The Indian Imperial Association of Fiji (I.I.A.) was active in Fiji during the last years of the indenture system, safeguarding the interests of and assisting in the improvement of the Indian community.

== Established as British Indian Association of Fiji ==
The original Association was established in 1911, following a severe hurricane that had brought much hardship to the Indians in the Central division, with the name British Indian Association of Fiji. It was formed by a group that included J.P. Maharaj (a Suva Storekeeper), Totaram Sanadhya (a pundit and social worker from Rewa), Ram Singh (a Suva printer) and Ram Rup. The meeting was chaired by Shriyut Rupram and discussed grievances such as the lack of educated leadership amongst the Indians and the dependence on European lawyers. Totaram Sanadhya was responsible for its Hindi language correspondence.

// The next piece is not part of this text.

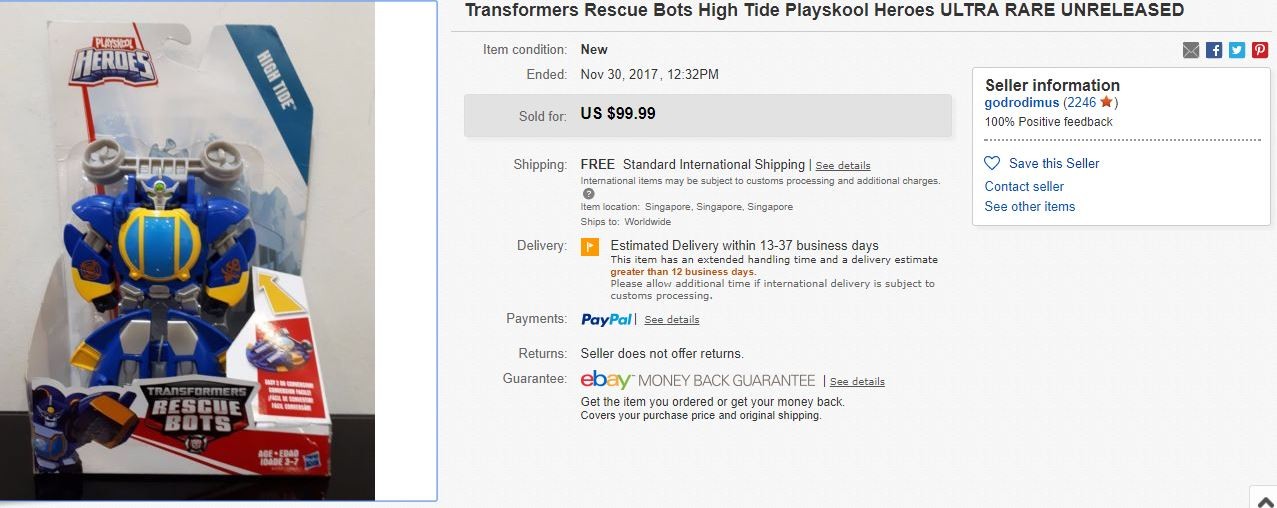Share this listing on Facebook
Screen dimensions: 1277x508
click(1214, 50)
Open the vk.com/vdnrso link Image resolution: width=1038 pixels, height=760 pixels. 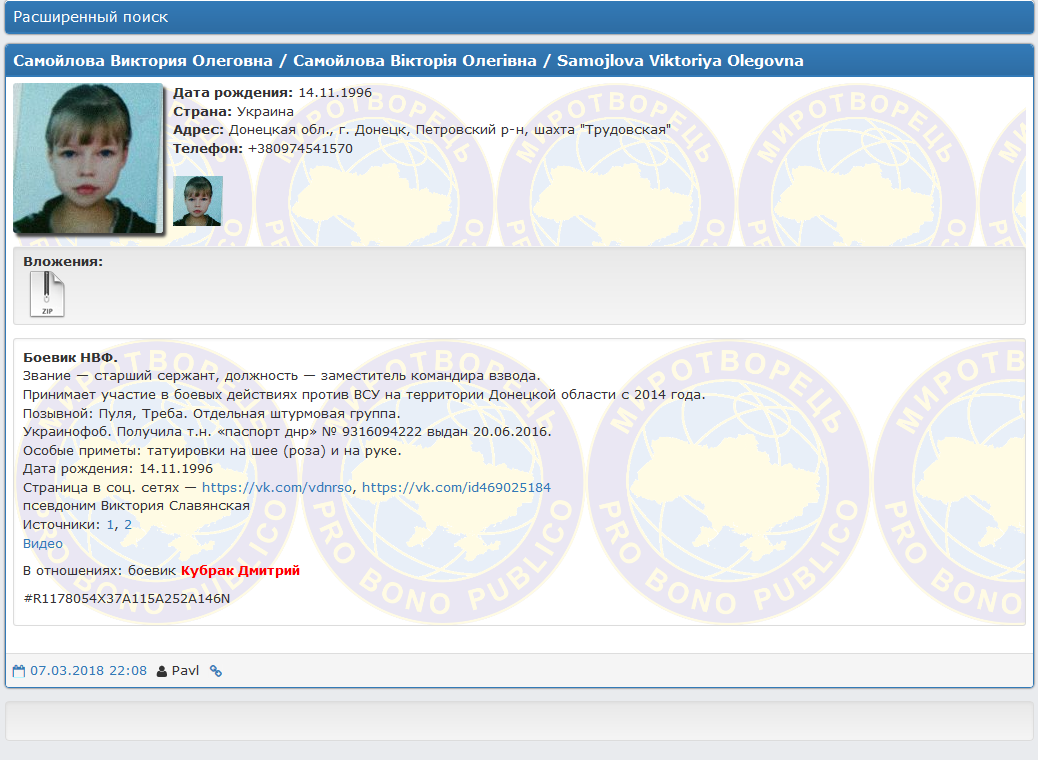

== Under the Leadership of Manilal Doctor ==
The Indian Imperial Association of Fiji (I.I.A.) came into existence in Fiji on 2 June 1918 after the arrival of Manilal Doctor, who asked for the original name of the association (British Indian Association of Fiji) to be changed because the name had the word "British" in it and Manilal, being a citizen of Baroda State, was not a British subject. Manilal became the President of the Indian Imperial Association of Fiji and Ram Singh its Secretary. The association contained mainly educated Fiji Indians. It sent petitions to the Government seeking review of marriage law, an end to the death penalty and representation into the Legislative Council. The aim of the association was to 'watch the interests of and to assist in the general improvement of the Indian community in Fiji'. As president of the I.I.A., Manilal Doctor wrote to Gandhi, other Indian leaders and the British Labour Party on the sad plight of Indian indentured labourers in Fiji. C.F. Andrews and W.W. Pearson were dispatched to Fiji to enquire into the complaints. Manilal Doctor made submissions for their report, published on 29 February 1916, which reported on the deplorable living conditions of the indentured labourers and their lack of access to education and medical facilities.

== Accomplishments ==
The case of Viraswamy is an example of the success of I.I.A. Viraswamy was an educated young man, who had been recruited in Madras on the understanding that he would be working on a post officer in the government office. When he arrived in Fiji in October 1911, he was sent to work with the Colonial Sugar Refining Company. He was initially employed as a telephone operator, but when he complained that he was not being given the promised job, he was sent to work in a cane field. He wrote to the I.I.A. and Manilal Doctor forwarded his case to the Anti-Slavery Society of London. The Society approached the Colonial Office and Veeraswamy was able to buy his freedom and get employment outside the indenture system.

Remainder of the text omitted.